◆ Problems and tasks
**A)** Answer these questions about the Christmas sermon excerpt, one per line:
(i) Which Bible passage records the angel's words?
(ii) On what day, in what year and at which church was the sermon preached?
(iii) In which city is there said to be a Buddhist meaning of Christmas?
**B)** Carry the Christmas sermon excerpt forward from its last sentence, keeping the preacher's voice.

◆ Document passage
• • • •

Who can tell us what Christmas is all about? Today on the “Ask Pastor John” podcast, we find someone who knows what Christmas is all about: an angel whose priceless words are recorded for us in the Bible in Luke 1:26–38. On Christmas day in 2005 at Bethlehem Baptist Church in Minneapolis, John Piper preached a sermon on this text. He titled it “The Child to Be Born Will Be Called Holy — the Son of God.” Here’s a clip of what he said:

“In the sixth month [that is, the sixth month of Elizabeth’s pregnancy with John the Baptist] the angel Gabriel was sent from God” (Luke 1:26).

No True Christmas Without God

I think that’s the most fundamental thing you can say about the meaning of Christmas: it originates with God, it starts with God, it has to do with God. God sent this angel. God got this thing started. There is a meaning of Christmas without God. There is no biblical meaning of Christmas without God, and there’s no historical meaning of Christmas without God. But there’s an American meaning of Christmas without God, and there’s a European meaning of Christmas without God. I got an email this week. They informed me that there’s a Buddhist meaning of Christmas in Bangkok with all the frills — minus God. That’s a remarkable thing, but there is no biblical, true, historical meaning of Christmas without God.

“In the sixth month the angel Gabriel was sent from God.” Christmas is about the Creator of the universe who is not part of the universe. We’re not pantheists. It’s about the Creator of the universe, distinct from his creation, creating what is not he, and then penetrating to become part of it without ceasing to be the uncreated, non-part-of-it that he is. That’s Christmas.

• • • •

◆ Recorded data
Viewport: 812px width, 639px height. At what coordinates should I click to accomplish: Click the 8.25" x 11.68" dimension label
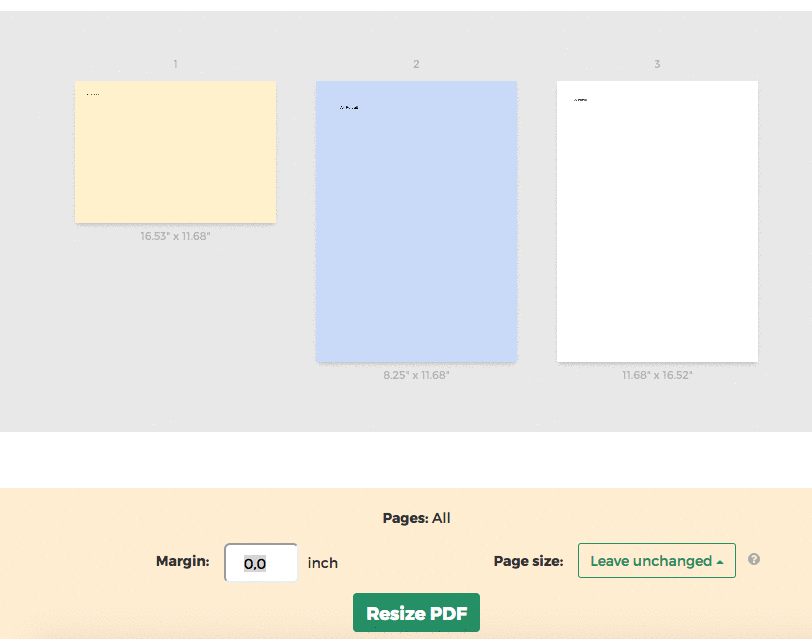(x=416, y=375)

• • • •

◆ Answer set
**A)**
(i) Luke 1:26–38
(ii) Christmas day in 2005, at Bethlehem Baptist Church in Minneapolis
(iii) Bangkok

**B)**
You remember how God identified himself — named himself — in Exodus 3:12–14 when he sent Moses to deliver his people, and Moses said, “They’re gonna ask me who did this.” And he said, “You tell them I Am Who I Am sent you.” What does that mean? It means that God is absolute reality. He doesn’t come into existence. He doesn’t become what he’s not. He doesn’t get better today than he was yesterday. There is zero development in the divine being. He simply is — before you were, or I was, before galaxies were, before anything that could cause the Big Bang was, he was, is, will be: no beginning, no ending, no development, no becoming — absolute, non-created reality.

When God Entered the Universe

And then he created what is not God: a universe. And on Christmas, he entered it. This universe — the moral part of it, the personal part of it — is in rebellion against the King. We’re in rebellion against God. So when he’s coming, he’s not just coming to hang out. There’s a problem he’s coming to deal with, and we’re it. “For God so loved the world, that he gave his only Son, that whoever believes in him should not perish, but have eternal life. For God did not send the Son into the world to condemn the world, but in order that the world might be saved through him” (John 3:16–17). That’s why he’s coming.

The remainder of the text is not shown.